▸ **WHAT YOU SHOULD DO**
Copy out, from the entries below, each line holding the string "avatar".
DATA FOR THE TASK: Begin
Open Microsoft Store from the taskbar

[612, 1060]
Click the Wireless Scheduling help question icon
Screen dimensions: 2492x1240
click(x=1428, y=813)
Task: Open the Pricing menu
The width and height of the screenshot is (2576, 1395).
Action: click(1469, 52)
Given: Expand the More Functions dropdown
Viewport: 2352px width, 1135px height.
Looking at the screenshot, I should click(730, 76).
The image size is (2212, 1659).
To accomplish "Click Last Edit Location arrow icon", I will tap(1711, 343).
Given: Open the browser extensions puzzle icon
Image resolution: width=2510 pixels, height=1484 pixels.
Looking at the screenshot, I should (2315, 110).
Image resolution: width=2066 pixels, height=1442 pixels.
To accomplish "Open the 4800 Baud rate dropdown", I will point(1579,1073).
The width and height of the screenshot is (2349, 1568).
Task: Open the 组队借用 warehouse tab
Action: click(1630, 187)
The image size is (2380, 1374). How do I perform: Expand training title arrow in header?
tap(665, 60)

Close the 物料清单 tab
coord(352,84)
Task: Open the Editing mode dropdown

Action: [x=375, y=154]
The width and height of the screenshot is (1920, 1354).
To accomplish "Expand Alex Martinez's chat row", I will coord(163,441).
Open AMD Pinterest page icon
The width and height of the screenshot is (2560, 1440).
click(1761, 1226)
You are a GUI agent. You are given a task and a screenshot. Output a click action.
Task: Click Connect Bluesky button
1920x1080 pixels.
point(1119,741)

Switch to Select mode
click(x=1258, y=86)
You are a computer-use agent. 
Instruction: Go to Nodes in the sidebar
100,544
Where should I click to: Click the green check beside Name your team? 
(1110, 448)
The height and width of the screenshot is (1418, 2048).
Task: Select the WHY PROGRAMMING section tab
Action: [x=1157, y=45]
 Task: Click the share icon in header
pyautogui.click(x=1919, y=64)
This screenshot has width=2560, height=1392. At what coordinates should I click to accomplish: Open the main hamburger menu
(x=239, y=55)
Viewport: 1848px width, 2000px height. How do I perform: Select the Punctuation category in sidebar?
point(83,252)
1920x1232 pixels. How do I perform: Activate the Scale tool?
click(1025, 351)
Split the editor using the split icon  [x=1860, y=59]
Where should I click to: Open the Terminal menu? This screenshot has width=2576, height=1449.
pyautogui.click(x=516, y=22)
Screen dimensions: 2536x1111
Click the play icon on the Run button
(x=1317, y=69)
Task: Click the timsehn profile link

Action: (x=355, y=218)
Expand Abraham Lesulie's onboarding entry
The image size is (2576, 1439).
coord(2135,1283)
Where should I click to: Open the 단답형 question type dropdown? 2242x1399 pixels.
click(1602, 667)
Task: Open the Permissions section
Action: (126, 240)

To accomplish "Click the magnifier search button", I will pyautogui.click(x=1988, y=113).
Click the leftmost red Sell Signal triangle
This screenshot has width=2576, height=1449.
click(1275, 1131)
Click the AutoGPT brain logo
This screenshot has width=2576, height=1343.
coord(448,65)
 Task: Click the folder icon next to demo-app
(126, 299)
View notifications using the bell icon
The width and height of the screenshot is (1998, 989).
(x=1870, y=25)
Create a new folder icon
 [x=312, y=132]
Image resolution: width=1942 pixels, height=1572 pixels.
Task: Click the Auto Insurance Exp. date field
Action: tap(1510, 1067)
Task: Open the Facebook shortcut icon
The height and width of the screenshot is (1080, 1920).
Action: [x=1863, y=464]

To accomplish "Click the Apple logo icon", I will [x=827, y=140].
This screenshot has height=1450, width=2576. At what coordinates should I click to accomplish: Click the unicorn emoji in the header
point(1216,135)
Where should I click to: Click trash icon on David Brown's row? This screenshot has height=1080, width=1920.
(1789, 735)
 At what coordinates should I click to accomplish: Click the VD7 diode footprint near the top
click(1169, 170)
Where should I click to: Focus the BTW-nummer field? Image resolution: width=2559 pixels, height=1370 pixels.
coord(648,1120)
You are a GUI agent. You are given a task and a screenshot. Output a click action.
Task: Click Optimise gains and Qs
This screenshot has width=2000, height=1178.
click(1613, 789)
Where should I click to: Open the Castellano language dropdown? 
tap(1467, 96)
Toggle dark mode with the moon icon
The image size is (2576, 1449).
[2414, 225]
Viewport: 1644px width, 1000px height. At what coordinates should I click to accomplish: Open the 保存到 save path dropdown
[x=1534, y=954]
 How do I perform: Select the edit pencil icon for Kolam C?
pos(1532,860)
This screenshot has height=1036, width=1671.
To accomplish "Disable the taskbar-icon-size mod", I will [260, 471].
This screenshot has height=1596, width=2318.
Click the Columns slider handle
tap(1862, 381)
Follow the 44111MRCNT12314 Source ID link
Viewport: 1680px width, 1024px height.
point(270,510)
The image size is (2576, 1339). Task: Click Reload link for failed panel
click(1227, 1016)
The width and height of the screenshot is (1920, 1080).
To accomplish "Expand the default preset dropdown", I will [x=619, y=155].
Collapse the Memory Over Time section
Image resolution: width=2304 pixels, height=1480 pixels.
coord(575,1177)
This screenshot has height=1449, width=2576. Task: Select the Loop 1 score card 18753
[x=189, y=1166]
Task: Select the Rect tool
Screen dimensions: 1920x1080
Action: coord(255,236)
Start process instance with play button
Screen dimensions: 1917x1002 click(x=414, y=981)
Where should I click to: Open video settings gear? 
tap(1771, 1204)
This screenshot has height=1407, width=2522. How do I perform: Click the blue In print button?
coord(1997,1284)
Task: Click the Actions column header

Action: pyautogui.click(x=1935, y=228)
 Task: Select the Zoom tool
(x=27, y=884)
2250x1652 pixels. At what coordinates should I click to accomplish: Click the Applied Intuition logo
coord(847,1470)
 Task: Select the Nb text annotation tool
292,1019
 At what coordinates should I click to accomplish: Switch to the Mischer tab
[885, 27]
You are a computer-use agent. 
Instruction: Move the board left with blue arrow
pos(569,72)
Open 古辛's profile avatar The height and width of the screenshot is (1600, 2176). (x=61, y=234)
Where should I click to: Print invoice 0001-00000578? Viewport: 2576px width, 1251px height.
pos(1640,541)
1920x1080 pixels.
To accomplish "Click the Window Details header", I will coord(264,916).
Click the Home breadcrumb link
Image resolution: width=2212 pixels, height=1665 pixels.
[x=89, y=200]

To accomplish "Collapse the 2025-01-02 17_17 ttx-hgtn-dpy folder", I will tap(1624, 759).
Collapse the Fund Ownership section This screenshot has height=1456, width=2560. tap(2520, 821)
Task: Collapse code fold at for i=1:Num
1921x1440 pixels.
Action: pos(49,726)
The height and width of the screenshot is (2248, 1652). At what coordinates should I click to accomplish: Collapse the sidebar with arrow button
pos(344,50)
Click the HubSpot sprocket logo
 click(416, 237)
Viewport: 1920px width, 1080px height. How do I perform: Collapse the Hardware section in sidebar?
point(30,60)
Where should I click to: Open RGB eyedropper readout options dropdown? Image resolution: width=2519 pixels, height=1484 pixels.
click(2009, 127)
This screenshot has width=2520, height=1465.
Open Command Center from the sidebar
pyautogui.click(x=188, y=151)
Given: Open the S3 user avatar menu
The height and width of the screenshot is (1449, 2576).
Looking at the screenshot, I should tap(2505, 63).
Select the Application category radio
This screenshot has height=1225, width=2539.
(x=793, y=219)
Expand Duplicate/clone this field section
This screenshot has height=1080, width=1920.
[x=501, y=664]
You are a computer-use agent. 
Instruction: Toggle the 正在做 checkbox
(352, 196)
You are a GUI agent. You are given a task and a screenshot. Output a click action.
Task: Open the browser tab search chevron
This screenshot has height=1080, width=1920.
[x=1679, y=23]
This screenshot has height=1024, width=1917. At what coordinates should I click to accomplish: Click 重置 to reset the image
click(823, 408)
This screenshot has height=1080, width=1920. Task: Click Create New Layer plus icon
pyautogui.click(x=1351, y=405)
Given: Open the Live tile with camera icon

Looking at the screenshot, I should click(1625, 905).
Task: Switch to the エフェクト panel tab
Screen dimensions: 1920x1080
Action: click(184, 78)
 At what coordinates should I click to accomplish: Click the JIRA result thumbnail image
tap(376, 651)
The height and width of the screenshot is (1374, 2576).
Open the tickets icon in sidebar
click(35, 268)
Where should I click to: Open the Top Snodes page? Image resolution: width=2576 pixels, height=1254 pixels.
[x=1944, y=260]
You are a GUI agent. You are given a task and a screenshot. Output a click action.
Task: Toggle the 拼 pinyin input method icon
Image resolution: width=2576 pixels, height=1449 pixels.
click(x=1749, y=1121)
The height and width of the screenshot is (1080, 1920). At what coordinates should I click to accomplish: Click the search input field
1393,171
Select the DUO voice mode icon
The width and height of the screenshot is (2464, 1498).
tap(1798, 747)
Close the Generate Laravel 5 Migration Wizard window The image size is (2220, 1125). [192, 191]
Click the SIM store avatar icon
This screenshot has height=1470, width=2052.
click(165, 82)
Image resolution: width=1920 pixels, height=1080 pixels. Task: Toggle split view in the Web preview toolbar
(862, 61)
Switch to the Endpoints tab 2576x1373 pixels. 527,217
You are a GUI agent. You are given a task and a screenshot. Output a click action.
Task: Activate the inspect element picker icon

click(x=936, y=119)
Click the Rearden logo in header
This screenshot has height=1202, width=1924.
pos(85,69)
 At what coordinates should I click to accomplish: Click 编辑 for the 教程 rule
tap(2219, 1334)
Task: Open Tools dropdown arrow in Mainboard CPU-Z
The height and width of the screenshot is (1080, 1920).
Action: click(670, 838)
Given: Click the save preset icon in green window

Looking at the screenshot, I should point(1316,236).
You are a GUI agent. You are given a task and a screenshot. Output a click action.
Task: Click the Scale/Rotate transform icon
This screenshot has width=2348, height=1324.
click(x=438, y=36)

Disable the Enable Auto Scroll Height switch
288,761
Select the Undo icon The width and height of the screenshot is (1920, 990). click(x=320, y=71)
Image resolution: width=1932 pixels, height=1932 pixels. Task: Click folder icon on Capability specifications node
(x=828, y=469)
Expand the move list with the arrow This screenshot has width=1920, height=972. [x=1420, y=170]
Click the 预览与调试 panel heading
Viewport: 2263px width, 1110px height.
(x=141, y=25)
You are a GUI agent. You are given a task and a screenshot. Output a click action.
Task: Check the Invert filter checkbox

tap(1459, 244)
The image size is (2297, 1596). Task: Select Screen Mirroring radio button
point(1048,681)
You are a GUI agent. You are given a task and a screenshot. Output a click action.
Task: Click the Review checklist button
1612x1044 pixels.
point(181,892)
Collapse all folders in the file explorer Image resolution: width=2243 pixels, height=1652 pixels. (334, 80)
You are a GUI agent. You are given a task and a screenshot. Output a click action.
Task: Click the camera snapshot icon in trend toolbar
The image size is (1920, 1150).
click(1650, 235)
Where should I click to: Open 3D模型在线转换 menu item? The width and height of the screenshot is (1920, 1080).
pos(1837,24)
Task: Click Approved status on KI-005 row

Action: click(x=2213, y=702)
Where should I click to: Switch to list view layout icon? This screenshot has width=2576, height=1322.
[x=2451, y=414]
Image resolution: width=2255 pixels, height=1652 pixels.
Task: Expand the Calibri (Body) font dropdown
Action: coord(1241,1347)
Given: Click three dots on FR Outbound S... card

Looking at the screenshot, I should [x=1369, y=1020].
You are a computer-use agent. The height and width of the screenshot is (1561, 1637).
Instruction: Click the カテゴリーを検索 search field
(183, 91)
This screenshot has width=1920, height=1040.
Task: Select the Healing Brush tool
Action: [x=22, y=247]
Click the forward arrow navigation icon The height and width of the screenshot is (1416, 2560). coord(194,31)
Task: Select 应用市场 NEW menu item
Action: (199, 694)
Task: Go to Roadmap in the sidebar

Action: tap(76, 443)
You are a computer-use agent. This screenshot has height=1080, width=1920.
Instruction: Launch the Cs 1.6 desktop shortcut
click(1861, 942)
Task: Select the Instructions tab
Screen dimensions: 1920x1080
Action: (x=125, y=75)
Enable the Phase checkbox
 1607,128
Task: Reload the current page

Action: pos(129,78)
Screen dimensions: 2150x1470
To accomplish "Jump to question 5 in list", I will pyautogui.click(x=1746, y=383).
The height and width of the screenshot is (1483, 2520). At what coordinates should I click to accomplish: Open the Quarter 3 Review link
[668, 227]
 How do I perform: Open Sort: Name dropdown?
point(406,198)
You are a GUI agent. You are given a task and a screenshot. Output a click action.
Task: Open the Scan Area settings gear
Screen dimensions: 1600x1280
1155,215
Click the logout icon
DATA FOR THE TASK: End
▸ **RESPONSE TO THIS EXERCISE**
Open 古辛's profile avatar The height and width of the screenshot is (1600, 2176). (x=61, y=234)
Given: Open the S3 user avatar menu
Click the SIM store avatar icon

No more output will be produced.